Brain abscesses are quite uncommon in cancer patients but occur in them with a greater frequency than in the general population. Patients who are immunosuppressed as a result of either their disease (e.g., lymphoma) or its treatment are prone to infection by opportunistic organisms. Abscesses caused by a fungus or Toxoplasma are not uncommon. Surgically significant bacterial abscesses may occur in patients in whom a communication between the intracranial space and the body surface develops following radical surgery and/or radiation therapy for malignant tumors near the skull base. They may also originate from septic emboli in patients who have lung abscesses secondary to bronchial obstruction by primary or metastatic tumors.

Infarction and Hemorrhage

Cerebrovascular lesions are common in patients with cancer; they are found at autopsy in about 15 percent of cases. Hemorrhage and infarction occur with equal frequency, and about one­half of each are symptomatic. Both entities, at times, produce clinical symptoms and radiologic findings that may be confused with those of metastatic tumors. In addition to their potential for creating diagnostic problems and the fact that they most frequently occur during the end stages of disease, several cerebrovascular lesions, especially intracerebral and subdural haematomas, are of surgical importance. Intracerebral haematoma is encountered in about 4 to 5 percent of cancer patients at autopsy, and subdural haematoma in 1 to 2 percent. The most common cause of haemorrhage is a coagulopathy, usually thrombocytopenia. In some patients, a transient thrombocytopenia may be responsible for a chronic subdural haematoma. In most instances, acute, coagulopathy-induced haemorrhage into the subdural space or brain is massive and attempts at salvage are futile.

Intra- or peritumoral haemorrhage, usually spontaneous, is responsible for about 25 percent of intracerebral haemorrhages. The majority are associated with melanoma and choriocarcinoma but can be produced by any metastatic tumor. Bleeding usually emanates from relatively small vessels and dissects along fiber tracts in the centrum, displacing rather than destroying significant amounts of neural tissue. The neurological deficit after surgical removal is, therefore, often insignificant even with very large clots. In a neurologically deteriorating patient, the most effective treatment is prompt, thorough removal of the clot and tumor. This not only may be lifesaving but, in patients with no other intracranial disease and limited or treatable disease elsewhere, can result in prolonged and meaningful survival. Since delay in the removal of large clots usually results in death or a profound deficit in such patients, the frequent practice of "watchful waiting" should be condemned.

Radiologic Evaluation

The presence of brain metastases is critical information in staging the cancer patient and planning treatment. Under most circumstances, the presence of brain metastases is synonymous with poor prognosis, and conservative or palliative treatment is administered. However, the patient with a solitary brain metastasis may derive benefit, in both quality of life and survival, from an aggressive approach consisting of surgical resection or stereotactic irradiation of the lesion. Therefore, it is essential that such a lesion be detected at the earliest-possible stage. Current CT and magnetic resonance imaging (MRI) scanners are capable of detecting tumors less than 5 mm in diameter and provide a simple method for early, accurate diagnosis of metastatic brain tumors and meaningful follow-up after treatment.

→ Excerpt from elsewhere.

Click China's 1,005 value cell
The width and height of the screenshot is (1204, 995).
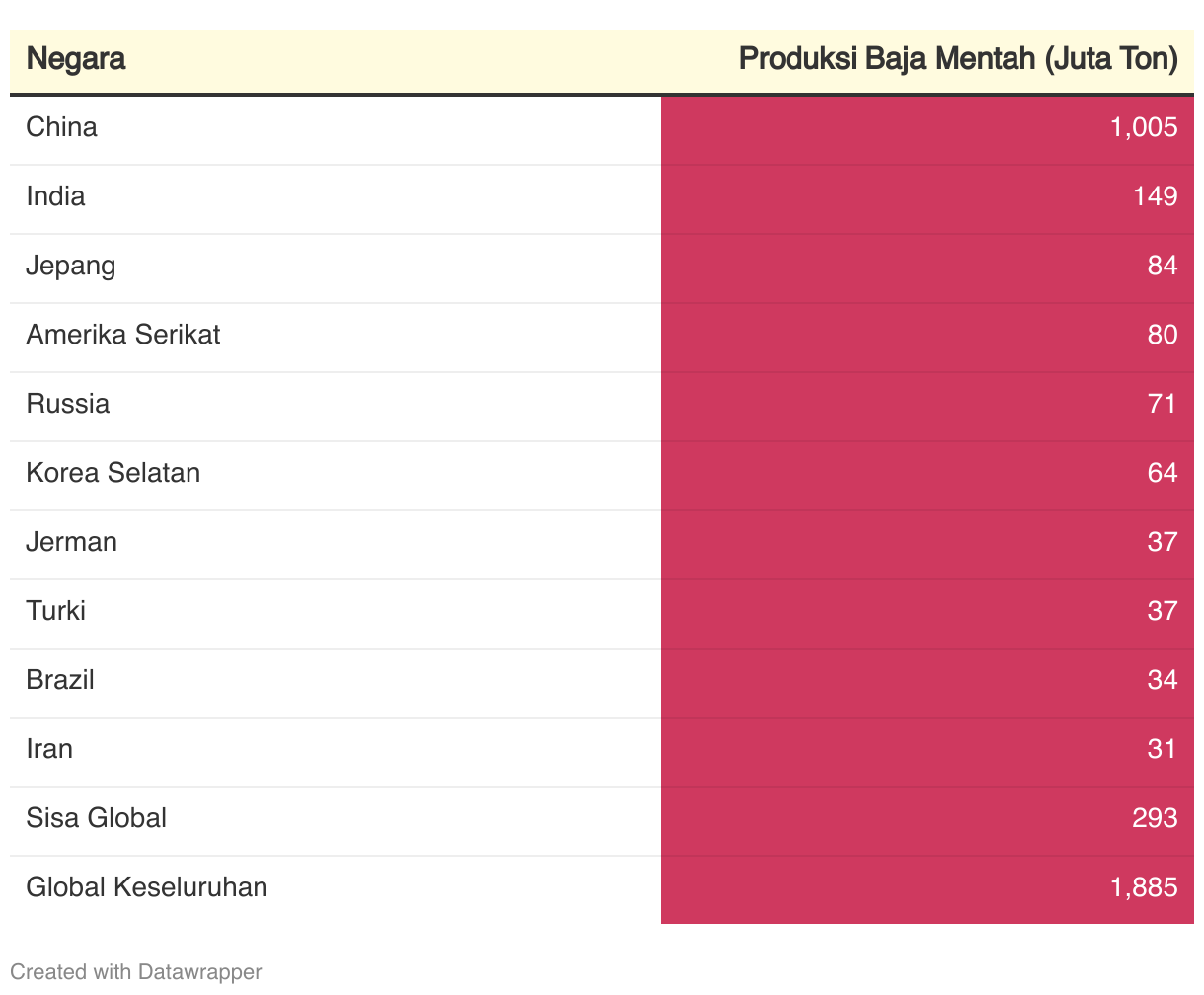pyautogui.click(x=1144, y=127)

MRI is currently the diagnostic test of choice for brain metastases. Contrast (gadolinium) enhanced T1-weighted images are preferred for the diagnosis of all types of intracranial tumors. They have been found to be more sensitive than double-dose contrast­enhanced CT images in detecting metastatic deposits, particularly those located in the posterior fossa. Besides the inherently superior resolution of MRI, detection of metastatic lesions is facilitated by the fact that the tumor and surrounding oedema have similar intensities. This summation effect, seen best on T2-weighted images, causes an apparent increase in lesion size, thereby improving detectability. The contrast-enhanced MRI is also the preferred method of assessing the presence of leptomeningeal metastases. A characteristic nodular pattern of enhancement is often seen within the basal cisterns, sylvian fissures, and cortical sulci and along the tentorium. The usual dose of the contrast agent [gadolinium diethylenetriamine pentaacetic acid (Gd-DTPA)] is 0.1 mmol/kg. In some cases, a higher dose, double dose, or delayed scanning may improve tumor visualization.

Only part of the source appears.